***** Records for this exercise
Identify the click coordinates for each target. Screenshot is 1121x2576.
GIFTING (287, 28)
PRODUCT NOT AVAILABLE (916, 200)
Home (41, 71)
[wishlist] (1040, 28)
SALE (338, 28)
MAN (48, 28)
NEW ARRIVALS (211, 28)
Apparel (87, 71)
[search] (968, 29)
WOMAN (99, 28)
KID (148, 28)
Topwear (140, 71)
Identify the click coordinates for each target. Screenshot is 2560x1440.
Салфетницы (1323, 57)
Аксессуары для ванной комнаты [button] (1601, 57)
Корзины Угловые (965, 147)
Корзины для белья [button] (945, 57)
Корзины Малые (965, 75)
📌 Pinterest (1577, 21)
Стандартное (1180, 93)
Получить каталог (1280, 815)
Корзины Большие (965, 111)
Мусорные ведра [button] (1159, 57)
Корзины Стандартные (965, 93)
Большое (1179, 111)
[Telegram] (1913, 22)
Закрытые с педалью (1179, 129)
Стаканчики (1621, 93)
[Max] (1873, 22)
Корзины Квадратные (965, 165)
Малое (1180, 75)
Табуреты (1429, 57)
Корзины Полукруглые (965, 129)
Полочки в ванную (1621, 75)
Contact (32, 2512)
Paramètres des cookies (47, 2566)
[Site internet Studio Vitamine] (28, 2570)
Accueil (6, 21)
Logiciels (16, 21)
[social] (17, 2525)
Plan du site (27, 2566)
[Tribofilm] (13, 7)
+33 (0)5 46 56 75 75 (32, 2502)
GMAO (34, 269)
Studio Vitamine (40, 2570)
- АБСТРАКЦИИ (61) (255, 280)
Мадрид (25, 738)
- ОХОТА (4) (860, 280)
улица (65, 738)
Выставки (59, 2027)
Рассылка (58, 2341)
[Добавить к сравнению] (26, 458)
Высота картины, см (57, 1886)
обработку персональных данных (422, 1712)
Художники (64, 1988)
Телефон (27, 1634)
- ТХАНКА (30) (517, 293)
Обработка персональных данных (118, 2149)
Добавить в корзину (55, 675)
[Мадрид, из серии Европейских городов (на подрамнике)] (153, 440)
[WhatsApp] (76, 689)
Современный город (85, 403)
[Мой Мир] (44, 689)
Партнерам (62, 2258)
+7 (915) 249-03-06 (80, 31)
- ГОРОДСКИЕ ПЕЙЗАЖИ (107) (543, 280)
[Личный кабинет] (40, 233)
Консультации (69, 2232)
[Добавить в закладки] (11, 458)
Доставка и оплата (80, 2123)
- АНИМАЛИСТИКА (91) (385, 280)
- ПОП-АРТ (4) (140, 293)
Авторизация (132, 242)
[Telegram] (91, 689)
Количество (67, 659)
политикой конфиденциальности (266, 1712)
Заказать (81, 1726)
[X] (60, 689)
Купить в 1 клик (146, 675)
**********
Task prompt:
Look above for the line with "KID (148, 28)" and the line with "Получить каталог (1280, 815)"; transcribe both and all lines in between, exactly, and nothing else.

Answer area:
KID (148, 28)
Topwear (140, 71)
Identify the click coordinates for each target. Screenshot is 2560x1440.
Салфетницы (1323, 57)
Аксессуары для ванной комнаты [button] (1601, 57)
Корзины Угловые (965, 147)
Корзины для белья [button] (945, 57)
Корзины Малые (965, 75)
📌 Pinterest (1577, 21)
Стандартное (1180, 93)
Получить каталог (1280, 815)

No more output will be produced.